Hereditary Hemochromatosis:

  • Genetics: Autosomal recessive; common in Northern European Caucasians (1 in 150 to 250 persons).
  • Phenotypic Expression: Severe iron overload in ~10% of those with genotype.
  • Diagnosis:
    • Initial Tests: Transferrin saturation (>45%) and serum ferritin (>250-300 ng/mL in men, >200 ng/mL in women).
    • Genetic Testing: HFE mutations (C282Y, H63D).
    • Higher Predictive Thresholds: Transferrin saturation >60% in men, >50% in women for 95% predictive accuracy.

Alpha1-Antitrypsin Deficiency (AATD):

  • Prevalence: 1 in 3,000 to 5,000 persons; only 10% diagnosed.
  • Clinical Presentation: Early-onset emphysema, unexplained liver enzyme elevation, advanced liver disease.
  • Diagnosis:
    • Initial Test: Serum alpha1-antitrypsin levels.
    • Follow-Up: Protein phenotyping or genotyping for PiZZ variant if levels are low.

Autoimmune Hepatitis:

  • Prevalence: 11 to 17 per 100,000 persons.
  • Demographics: More common in young women; associated with other autoimmune disorders.
  • Diagnosis:
    • Tests: Hypergammaglobulinemia (IgG levels), serum protein electrophoresis, antinuclear antibody (ANA), smooth muscle antibody (SMA), liver/kidney microsome type 1 antibody (anti-LKM1).

Wilson Disease:

  • Prevalence: 1 in 30,000 persons; autosomal recessive.
  • Clinical Clues: Kayser-Fleischer rings, neuropsychiatric symptoms.
  • Diagnosis:
    • Initial Test: Serum ceruloplasmin.
    • Further Testing: 24-hour urine copper levels, genetic testing, liver biopsy if ceruloplasmin is low.

Extrahepatic Causes

  • Thyroid Disorders:
    • Patterns: Both hypo- and hyperthyroidism can cause elevated transaminase levels.
    • Screening: Thyroid-stimulating hormone (TSH), free T4, free/total T3.
  • Celiac Disease:
    • Association: Modest elevations in transaminase levels.
    • Screening: Tissue transglutaminase IgA, serum IgA level, anti-deamidated gliadin peptide IgG.
  • Other Considerations:
    • Hemolysis: Consider if clinical picture suggests.
    • Strenuous Exercise: Temporary elevation in transaminase levels.
    • Rhabdomyolysis and Polymyositis: Creatine kinase or aldolase measurements in patients with significant myalgias.

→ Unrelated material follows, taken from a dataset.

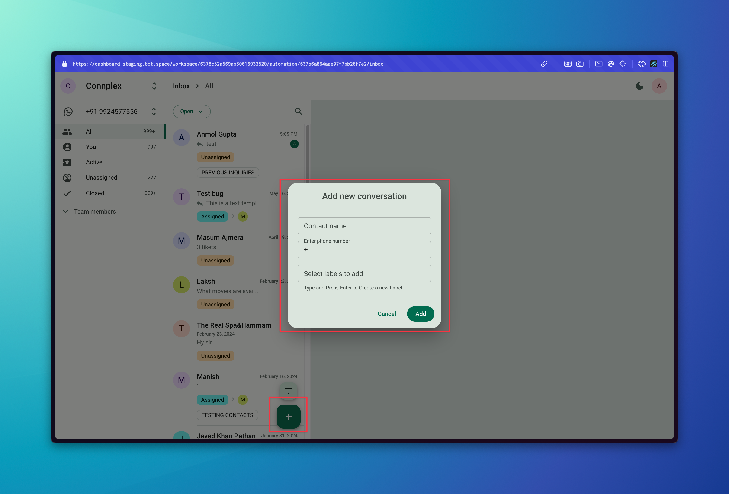Select the Unassigned inbox filter
The height and width of the screenshot is (494, 729).
(101, 178)
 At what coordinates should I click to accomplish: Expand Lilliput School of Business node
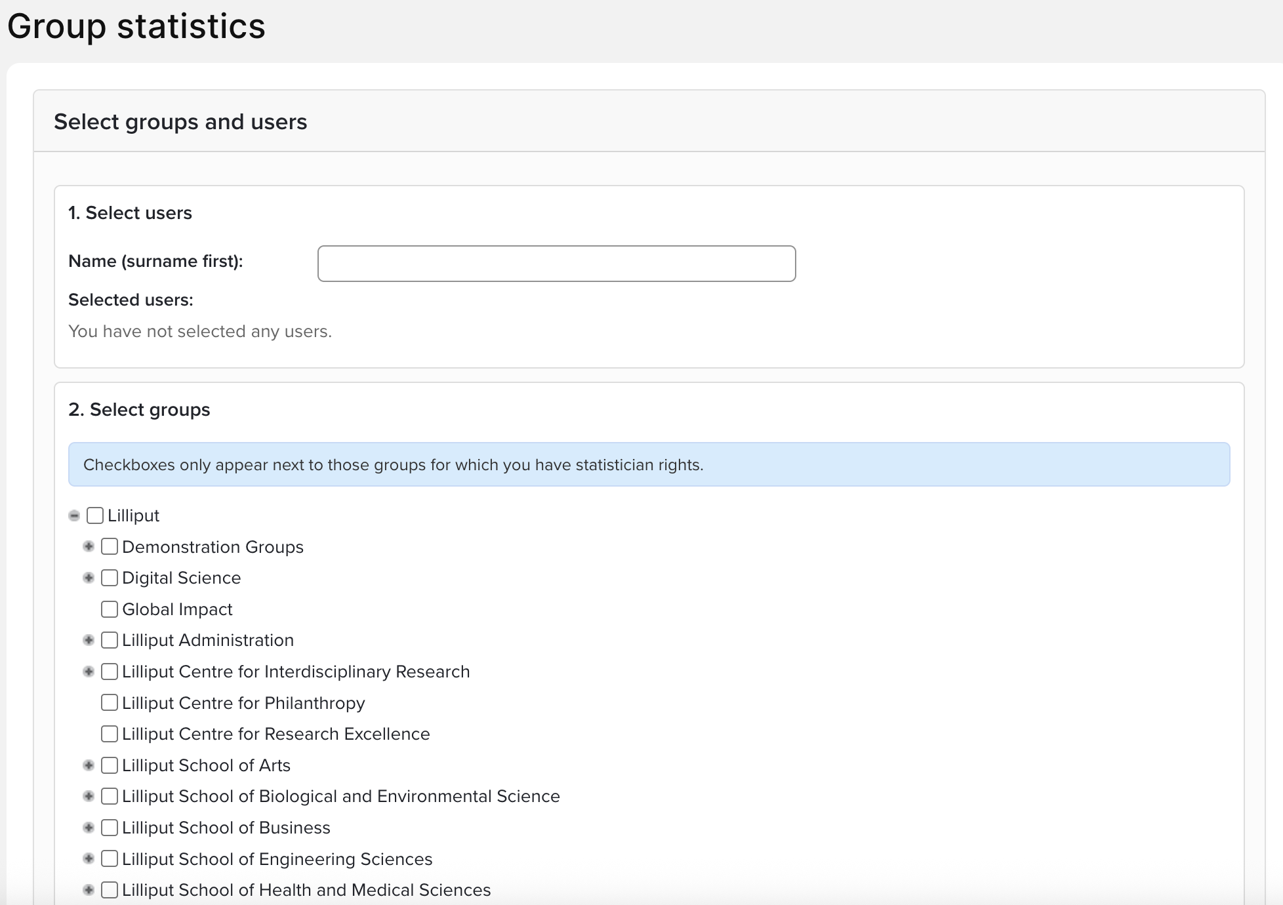89,828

Suggested Diagnostic Evaluation

  • Large Prospective Study (UK):
    • Evaluated nearly 1,300 primary care patients with abnormal transaminase levels.
    • Findings:
      • 38% had fatty liver disease.
      • Less than 5% had significant liver disease.
      • Serious liver disease in 1.3% (viral hepatitis, hereditary hemochromatosis).
      • 84% of abnormal liver enzyme results remained abnormal after one month, 75% after two years.
  • Evaluation Recommendations:
    • Initial Assessment:
      • Thorough patient history and physical examination.
      • Consider common, uncommon, and rare causes.
    • Diagnostic Tools:
      • Imaging (ultrasonography, transient elastography).
      • Clinical scores (NAFLD fibrosis score).
      • Specific lab tests (autoantibodies, genetic testing).